[Position data for words and items]
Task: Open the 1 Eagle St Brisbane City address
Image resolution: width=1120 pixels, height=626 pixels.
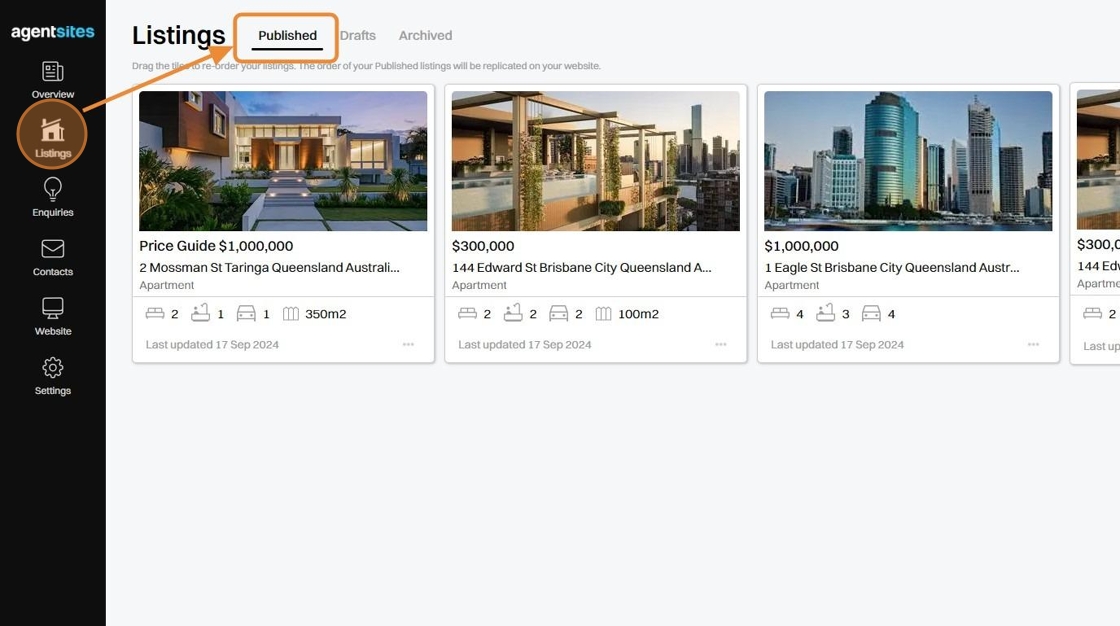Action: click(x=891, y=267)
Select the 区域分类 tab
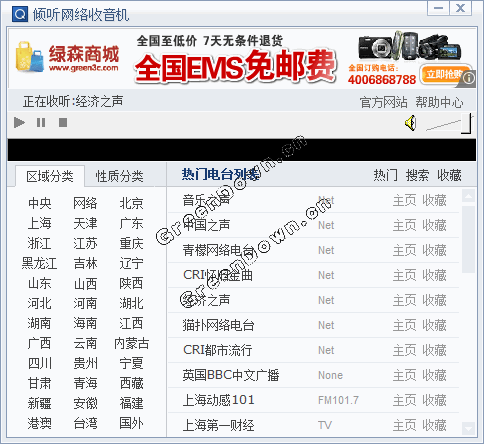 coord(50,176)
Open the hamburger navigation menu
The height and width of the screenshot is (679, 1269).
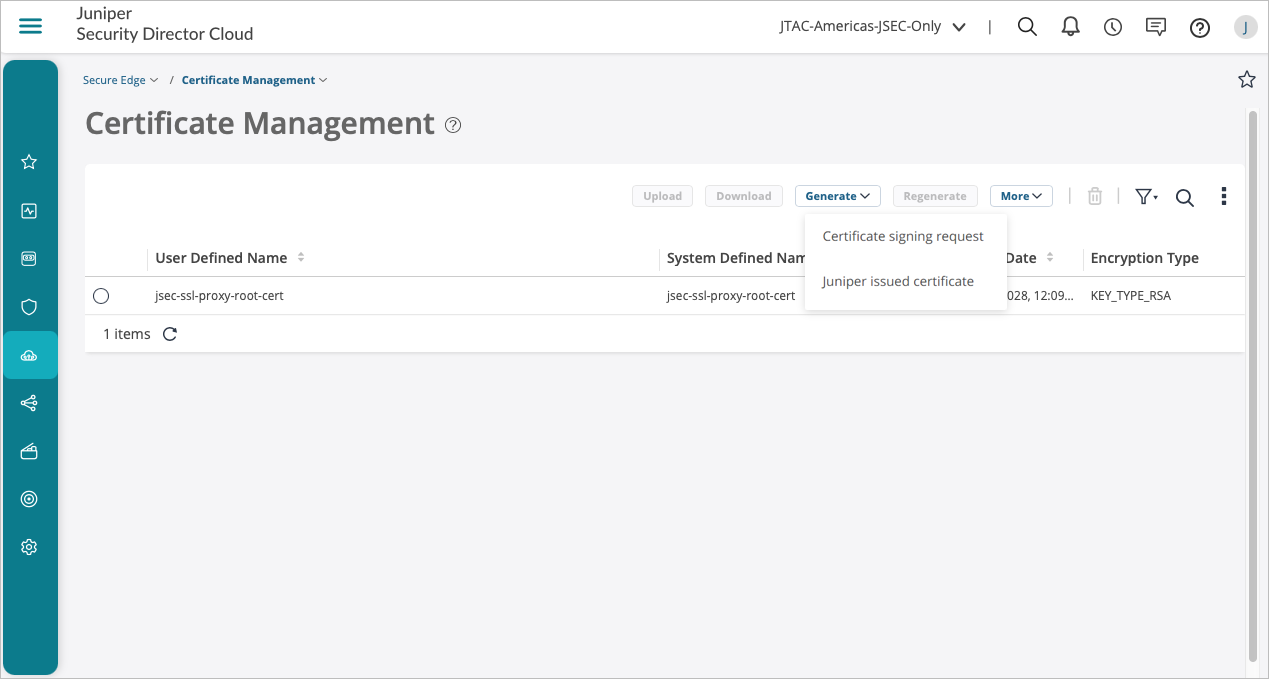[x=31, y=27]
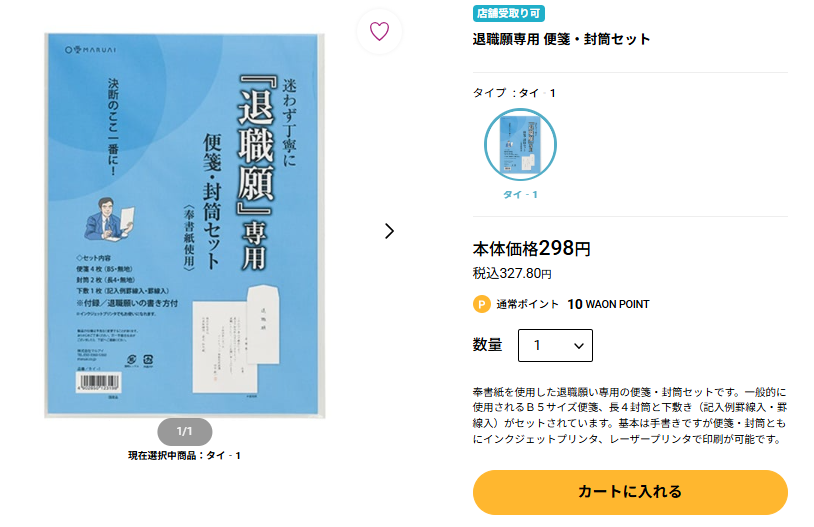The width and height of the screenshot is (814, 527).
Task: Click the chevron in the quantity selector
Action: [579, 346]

• _Brief_
Render as a numbered list, omitting blank lines, the lines of the records from the line containing "Select the 区域分类 tab" through the end of the records, both ends included. Leave the pictures out of the answer.

• _Result of this task_
1. Select the 区域分类 tab
2.  coord(50,176)
3. Open the hamburger navigation menu
4. The height and width of the screenshot is (679, 1269).
5. [x=31, y=27]
6. The width and height of the screenshot is (814, 527).
7. Task: Click the chevron in the quantity selector
8. Action: [579, 346]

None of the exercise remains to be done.